Because for that interval, (-∞, -5), you are assuming that x < -5. Therefore x cannot equal +3.bonildo said:Homework Statement
trying to solve |2x-1|-|x+5|-3=0:
Homework Equations
3. The Attempt at a Solution [/B]
for x>1/2 I got x=9
for -5<x<1/2 I got x=-7/3
but for x<-5 I got -(2x-1)-(-(x+5))-3=0 => x=3 (which is incorrect)
why x=3 is incorrect , or why I shouldn't considerate the case x<-5 ?
bonildo said:Homework Statement
trying to solve |2x-1|-|x+5|-3=0:
Homework Equations
3. The Attempt at a Solution [/B]
for x>1/2 I got x=9
for -5<x<1/2 I got x=-7/3
but for x<-5 I got -(2x-1)-(-(x+5))-3=0 => x=3 (which is incorrect)
why x=3 is incorrect , or why I shouldn't considerate the case x<-5 ?
The first step in solving this equation is to isolate the absolute value terms by using the distributive property. This will result in two separate equations, one with a positive absolute value and one with a negative absolute value.
After isolating the absolute value terms, you will have two separate equations.

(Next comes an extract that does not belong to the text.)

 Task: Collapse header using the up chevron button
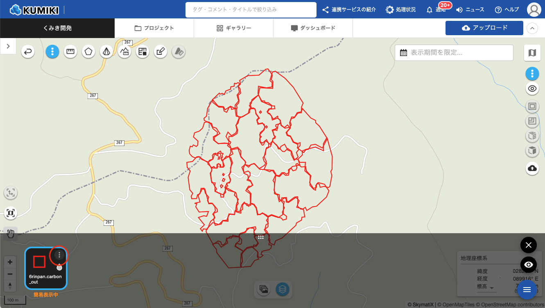tap(532, 28)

Solve each equation separately for x. The values of x that satisfy the equation will be the solutions to both equations.
Yes, substitution can be used to solve this equation. However, it may result in a more complicated equation to solve. It is often easier to use the distributive property to isolate the absolute value terms.

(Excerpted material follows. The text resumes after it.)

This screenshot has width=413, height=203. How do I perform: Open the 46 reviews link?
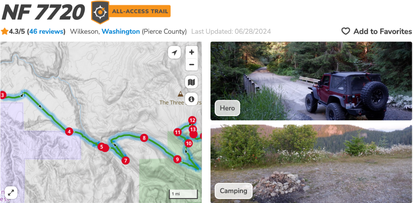(46, 32)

Yes, there may be extraneous solutions to this equation. After solving for x, be sure to plug the solutions back into the original equation to check for extraneous solutions. These are solutions that may satisfy the equation but do not satisfy the original equation.
There is not necessarily a faster way to solve this equation, but there are different approaches that may be more efficient for certain equations. It is important to practice different methods and determine which works best for you.